_EXERCISE DIRECTIONS_
Every line in the data below from the one containing "Annex For Members: Region" down to the one containing "Industry Article (644, 772)", both included, must be retyped exactly; no other line is to appear.

Saved data entries
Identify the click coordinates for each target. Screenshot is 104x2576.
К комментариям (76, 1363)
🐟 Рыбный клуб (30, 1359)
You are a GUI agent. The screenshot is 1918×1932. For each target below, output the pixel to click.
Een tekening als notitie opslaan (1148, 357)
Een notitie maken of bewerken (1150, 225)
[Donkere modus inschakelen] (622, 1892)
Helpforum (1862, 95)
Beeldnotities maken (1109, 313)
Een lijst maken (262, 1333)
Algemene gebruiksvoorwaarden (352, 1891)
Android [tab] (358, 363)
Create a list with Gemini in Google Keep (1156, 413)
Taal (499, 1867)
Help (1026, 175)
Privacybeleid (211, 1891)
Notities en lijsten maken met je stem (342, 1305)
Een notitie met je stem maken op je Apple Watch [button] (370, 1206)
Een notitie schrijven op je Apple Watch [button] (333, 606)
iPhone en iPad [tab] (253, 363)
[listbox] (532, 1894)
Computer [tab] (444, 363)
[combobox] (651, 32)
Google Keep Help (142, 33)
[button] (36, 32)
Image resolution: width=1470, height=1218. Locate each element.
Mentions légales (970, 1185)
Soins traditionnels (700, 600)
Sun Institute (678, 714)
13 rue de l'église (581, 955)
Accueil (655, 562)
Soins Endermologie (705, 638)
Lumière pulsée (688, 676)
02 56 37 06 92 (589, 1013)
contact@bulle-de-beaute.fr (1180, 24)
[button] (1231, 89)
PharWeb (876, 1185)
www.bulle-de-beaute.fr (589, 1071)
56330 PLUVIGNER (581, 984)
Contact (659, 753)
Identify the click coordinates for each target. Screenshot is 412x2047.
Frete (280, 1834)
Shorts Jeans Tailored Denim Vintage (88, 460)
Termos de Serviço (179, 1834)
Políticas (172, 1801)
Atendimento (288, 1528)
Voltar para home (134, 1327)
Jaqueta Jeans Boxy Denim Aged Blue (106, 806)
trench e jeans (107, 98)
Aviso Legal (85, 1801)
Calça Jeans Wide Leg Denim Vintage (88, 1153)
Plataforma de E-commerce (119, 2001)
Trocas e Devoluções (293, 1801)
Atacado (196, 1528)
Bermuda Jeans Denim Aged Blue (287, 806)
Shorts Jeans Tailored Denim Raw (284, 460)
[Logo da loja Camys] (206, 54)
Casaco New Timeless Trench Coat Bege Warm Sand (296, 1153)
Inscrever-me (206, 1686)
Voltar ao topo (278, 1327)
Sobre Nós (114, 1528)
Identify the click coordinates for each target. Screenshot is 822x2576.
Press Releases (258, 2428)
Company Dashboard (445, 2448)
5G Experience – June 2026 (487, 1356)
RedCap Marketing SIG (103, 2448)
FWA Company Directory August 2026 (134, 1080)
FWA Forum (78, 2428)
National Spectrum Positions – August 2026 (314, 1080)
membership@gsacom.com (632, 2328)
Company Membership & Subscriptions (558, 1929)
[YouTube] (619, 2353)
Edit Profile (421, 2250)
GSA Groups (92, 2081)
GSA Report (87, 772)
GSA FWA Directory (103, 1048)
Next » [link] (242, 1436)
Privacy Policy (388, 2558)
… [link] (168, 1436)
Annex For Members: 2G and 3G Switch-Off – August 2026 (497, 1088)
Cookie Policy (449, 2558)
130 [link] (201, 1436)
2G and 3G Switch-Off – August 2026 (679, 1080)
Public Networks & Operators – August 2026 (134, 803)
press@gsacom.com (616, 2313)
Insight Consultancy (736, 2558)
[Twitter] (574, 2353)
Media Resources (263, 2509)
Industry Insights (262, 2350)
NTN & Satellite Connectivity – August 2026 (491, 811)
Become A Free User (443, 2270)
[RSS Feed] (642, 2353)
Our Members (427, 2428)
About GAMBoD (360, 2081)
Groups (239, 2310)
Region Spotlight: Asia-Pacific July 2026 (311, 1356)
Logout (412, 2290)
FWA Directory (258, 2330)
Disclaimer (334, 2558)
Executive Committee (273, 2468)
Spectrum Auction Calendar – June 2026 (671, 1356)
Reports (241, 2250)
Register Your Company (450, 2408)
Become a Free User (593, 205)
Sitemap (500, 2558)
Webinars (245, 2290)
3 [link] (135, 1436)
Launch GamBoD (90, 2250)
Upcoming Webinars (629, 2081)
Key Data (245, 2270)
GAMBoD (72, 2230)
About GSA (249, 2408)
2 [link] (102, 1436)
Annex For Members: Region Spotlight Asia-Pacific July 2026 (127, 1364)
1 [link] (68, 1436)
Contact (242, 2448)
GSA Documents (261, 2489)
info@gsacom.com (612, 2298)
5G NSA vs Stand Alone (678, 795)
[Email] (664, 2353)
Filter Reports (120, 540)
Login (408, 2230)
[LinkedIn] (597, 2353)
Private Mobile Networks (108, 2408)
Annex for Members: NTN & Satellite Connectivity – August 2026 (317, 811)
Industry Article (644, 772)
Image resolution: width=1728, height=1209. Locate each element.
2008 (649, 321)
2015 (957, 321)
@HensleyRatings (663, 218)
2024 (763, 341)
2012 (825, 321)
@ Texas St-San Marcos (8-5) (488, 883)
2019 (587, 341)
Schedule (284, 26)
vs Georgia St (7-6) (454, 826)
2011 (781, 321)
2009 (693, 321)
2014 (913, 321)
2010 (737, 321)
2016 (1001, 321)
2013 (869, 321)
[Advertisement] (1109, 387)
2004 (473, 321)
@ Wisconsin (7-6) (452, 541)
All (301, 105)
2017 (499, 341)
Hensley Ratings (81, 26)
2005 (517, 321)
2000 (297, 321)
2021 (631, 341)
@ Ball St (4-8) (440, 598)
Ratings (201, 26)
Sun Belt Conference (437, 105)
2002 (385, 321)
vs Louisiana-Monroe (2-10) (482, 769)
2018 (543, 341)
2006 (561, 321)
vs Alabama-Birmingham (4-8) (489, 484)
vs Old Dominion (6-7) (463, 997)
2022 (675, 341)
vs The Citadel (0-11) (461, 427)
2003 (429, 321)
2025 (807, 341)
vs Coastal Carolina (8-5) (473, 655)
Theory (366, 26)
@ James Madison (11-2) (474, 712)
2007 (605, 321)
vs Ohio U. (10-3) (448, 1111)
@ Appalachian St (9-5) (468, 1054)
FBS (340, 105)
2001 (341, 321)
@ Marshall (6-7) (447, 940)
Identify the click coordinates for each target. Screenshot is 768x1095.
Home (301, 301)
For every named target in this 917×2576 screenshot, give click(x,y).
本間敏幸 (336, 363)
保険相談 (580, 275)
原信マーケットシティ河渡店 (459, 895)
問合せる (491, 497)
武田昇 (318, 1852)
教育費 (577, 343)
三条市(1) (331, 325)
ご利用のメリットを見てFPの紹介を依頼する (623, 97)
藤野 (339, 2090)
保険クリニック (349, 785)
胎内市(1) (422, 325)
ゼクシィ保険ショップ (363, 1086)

_ANSWER SPACE_
Annex For Members: Region Spotlight Asia-Pacific July 2026 (127, 1364)
1 [link] (68, 1436)
Contact (242, 2448)
GSA Documents (261, 2489)
info@gsacom.com (612, 2298)
5G NSA vs Stand Alone (678, 795)
[Email] (664, 2353)
Filter Reports (120, 540)
Login (408, 2230)
[LinkedIn] (597, 2353)
Private Mobile Networks (108, 2408)
Annex for Members: NTN & Satellite Connectivity – August 2026 (317, 811)
Industry Article (644, 772)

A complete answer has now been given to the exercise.